13 O pensamento da vanglória é um pensamento muito sutil que se dissimula facilmente entre os virtuosos, desejando publicar suas lutas e perseguindo a glória que vem dos homens. Ele lhe faz imaginar demônios dando gritos, mulheres curadas, uma multidão que toca seu manto; ele lhe prediz até que estará pronto à partir de agora, e faz surgir à sua porta pessoas que vem lhe procurar: e se não quiser, encaminha-lo-á atado. Tendo feito se exaltar dessa forma pelas vãs esperanças, ele alça voo e o abandona às tentações seja do demônio do orgulho, seja daquele da tristeza, que introduz nele outros pensamentos, contrários à essas esperanças.
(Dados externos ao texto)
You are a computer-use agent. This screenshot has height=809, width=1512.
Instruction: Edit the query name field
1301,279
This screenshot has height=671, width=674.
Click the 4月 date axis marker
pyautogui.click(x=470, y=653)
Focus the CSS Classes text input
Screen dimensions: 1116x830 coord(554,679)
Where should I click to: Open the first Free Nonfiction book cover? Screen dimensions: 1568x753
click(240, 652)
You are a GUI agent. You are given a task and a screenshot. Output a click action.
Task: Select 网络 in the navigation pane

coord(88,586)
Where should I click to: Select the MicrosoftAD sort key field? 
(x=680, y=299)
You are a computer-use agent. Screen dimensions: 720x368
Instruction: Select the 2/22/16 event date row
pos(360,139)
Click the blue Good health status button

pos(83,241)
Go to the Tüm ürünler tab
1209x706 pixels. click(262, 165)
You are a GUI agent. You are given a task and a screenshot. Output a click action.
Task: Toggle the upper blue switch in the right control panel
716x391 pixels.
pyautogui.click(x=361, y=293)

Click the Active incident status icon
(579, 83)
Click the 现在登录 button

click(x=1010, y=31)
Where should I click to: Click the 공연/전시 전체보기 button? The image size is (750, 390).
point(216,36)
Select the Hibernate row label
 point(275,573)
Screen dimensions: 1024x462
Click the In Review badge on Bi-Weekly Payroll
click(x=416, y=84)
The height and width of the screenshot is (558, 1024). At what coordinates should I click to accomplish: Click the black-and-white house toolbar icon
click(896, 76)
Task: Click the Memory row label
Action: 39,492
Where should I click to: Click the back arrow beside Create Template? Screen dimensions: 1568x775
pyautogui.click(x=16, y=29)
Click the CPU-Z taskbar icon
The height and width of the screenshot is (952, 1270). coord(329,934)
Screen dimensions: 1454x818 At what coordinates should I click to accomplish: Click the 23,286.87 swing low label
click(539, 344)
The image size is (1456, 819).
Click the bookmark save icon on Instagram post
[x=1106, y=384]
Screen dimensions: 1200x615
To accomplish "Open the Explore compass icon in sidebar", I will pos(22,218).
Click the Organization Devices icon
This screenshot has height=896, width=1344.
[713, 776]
Às vezes até o entrega ao demônio da fornicação, ele que, um instante antes, era um santo padre, que se encaminhava atado!

14 O demônio do orgulho é aquele que conduz a alma para a queda a mais grave. Ele lhe incita, com efeito, à não reconhecer a ajuda de Deus, mas à crer que ela é por si mesma a causa das boas ações, e à olhar de alto os irmãos considerando-os todos como ininteligentes porque ignoram isso a seu respeito. Vem em sua sequência a cólera, a tristeza e, o que é o último dos males, o extravio do espírito, a loucura, a visão de uma multidão de demônios no ar.

15 Quando o intelecto vagabundeia, a leitura, a vigília e a oração o fixam; quando a concupiscência fica inflamada, a fome, a pena e a anacorese (vide anachoresis) a apagam, quando a parte irascível fica agitada, a salmodia, a paciência e a misericórdia a acalmam. E isto, cumpre ao momento e na medida que convém; pois o que é imoderado e inoportuno dura pouco, e o que dura pouco é mais nocivo que útil.

16 Quando nossa alma cobiça alimentação variada, que reduza então sua ração de pão e água, a fim de ser grato até por um simples bocado. Pois a saciedade deseja alimentos de todos os tipos, enquanto que a fome considera a saciedade do pão como beatitude.

17 O uso moderado da água contribui muito à continência. Creram nisso os trezentos israelitas que, com Gedeão, se tornaram mestres de Madian.

18 Que a vida e a morte cheguem juntas para o mesmo homem, pode-se admitir isso: paralelamente é impossível que a caridade coexista entre qualquer um com riquezas. Pois a caridade é destrutiva não somente de riquezas, mas também de nossa própria vida transitória.

19 Aquele que foge de todos os prazeres do mundo é uma cidadela inacessível ao demônio da tristeza. A tristeza, com efeito, é a frustração de um prazer, presente ou esperado; e é impossível rechaçar este inimigo, se tivermos um apego apaixonado para este ou aquele bens terrestres; pois ele joga sua rede e produz a tristeza, aí onde vê que vai exatamente nossa inclinação.

20 Se a cólera e o ódio fazem crescer a irascibilidade, a compaixão e a doçura diminuem até a que existe.